** Begin Task input **

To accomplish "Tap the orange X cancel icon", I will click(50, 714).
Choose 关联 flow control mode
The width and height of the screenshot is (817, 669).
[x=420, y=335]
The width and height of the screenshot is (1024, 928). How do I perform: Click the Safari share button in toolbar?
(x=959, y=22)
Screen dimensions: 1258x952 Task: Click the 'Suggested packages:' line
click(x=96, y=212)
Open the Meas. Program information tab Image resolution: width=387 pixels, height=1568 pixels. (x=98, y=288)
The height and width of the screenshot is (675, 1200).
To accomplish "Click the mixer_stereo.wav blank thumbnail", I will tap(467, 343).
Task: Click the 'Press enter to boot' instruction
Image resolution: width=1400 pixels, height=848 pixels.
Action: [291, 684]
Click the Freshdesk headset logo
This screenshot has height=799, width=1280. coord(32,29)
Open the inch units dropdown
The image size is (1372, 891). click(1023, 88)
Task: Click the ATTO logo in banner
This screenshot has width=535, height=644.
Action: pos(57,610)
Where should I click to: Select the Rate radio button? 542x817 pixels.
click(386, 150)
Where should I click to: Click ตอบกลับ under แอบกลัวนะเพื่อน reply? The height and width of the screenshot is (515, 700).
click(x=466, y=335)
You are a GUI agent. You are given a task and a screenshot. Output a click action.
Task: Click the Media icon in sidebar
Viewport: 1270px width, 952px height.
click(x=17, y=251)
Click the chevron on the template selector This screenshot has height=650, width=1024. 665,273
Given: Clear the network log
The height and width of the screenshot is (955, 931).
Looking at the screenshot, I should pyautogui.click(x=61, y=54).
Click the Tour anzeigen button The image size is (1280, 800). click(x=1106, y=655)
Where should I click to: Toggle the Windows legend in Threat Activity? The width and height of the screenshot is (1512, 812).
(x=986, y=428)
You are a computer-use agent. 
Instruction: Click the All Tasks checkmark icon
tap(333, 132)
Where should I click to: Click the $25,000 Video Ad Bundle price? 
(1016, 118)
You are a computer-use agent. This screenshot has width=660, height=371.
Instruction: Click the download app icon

** End Task input **

**To be done:**
Rewrite all the records above with every "logo" changed to "emblem", keeping everything else the same.

**Full answer:**
To accomplish "Tap the orange X cancel icon", I will click(50, 714).
Choose 关联 flow control mode
The width and height of the screenshot is (817, 669).
[x=420, y=335]
The width and height of the screenshot is (1024, 928). How do I perform: Click the Safari share button in toolbar?
(x=959, y=22)
Screen dimensions: 1258x952 Task: Click the 'Suggested packages:' line
click(x=96, y=212)
Open the Meas. Program information tab Image resolution: width=387 pixels, height=1568 pixels. (x=98, y=288)
The height and width of the screenshot is (675, 1200).
To accomplish "Click the mixer_stereo.wav blank thumbnail", I will tap(467, 343).
Task: Click the 'Press enter to boot' instruction
Image resolution: width=1400 pixels, height=848 pixels.
Action: [291, 684]
Click the Freshdesk headset emblem
This screenshot has height=799, width=1280. coord(32,29)
Open the inch units dropdown
The image size is (1372, 891). click(1023, 88)
Task: Click the ATTO emblem in banner
This screenshot has width=535, height=644.
Action: pos(57,610)
Where should I click to: Select the Rate radio button? 542x817 pixels.
click(386, 150)
Where should I click to: Click ตอบกลับ under แอบกลัวนะเพื่อน reply? The height and width of the screenshot is (515, 700).
click(x=466, y=335)
You are a GUI agent. You are given a task and a screenshot. Output a click action.
Task: Click the Media icon in sidebar
Viewport: 1270px width, 952px height.
click(x=17, y=251)
Click the chevron on the template selector This screenshot has height=650, width=1024. 665,273
Given: Clear the network log
The height and width of the screenshot is (955, 931).
Looking at the screenshot, I should pyautogui.click(x=61, y=54).
Click the Tour anzeigen button The image size is (1280, 800). click(x=1106, y=655)
Where should I click to: Toggle the Windows legend in Threat Activity? The width and height of the screenshot is (1512, 812).
(x=986, y=428)
You are a computer-use agent. 
Instruction: Click the All Tasks checkmark icon
tap(333, 132)
Where should I click to: Click the $25,000 Video Ad Bundle price? 
(1016, 118)
You are a computer-use agent. This screenshot has width=660, height=371.
Instruction: Click the download app icon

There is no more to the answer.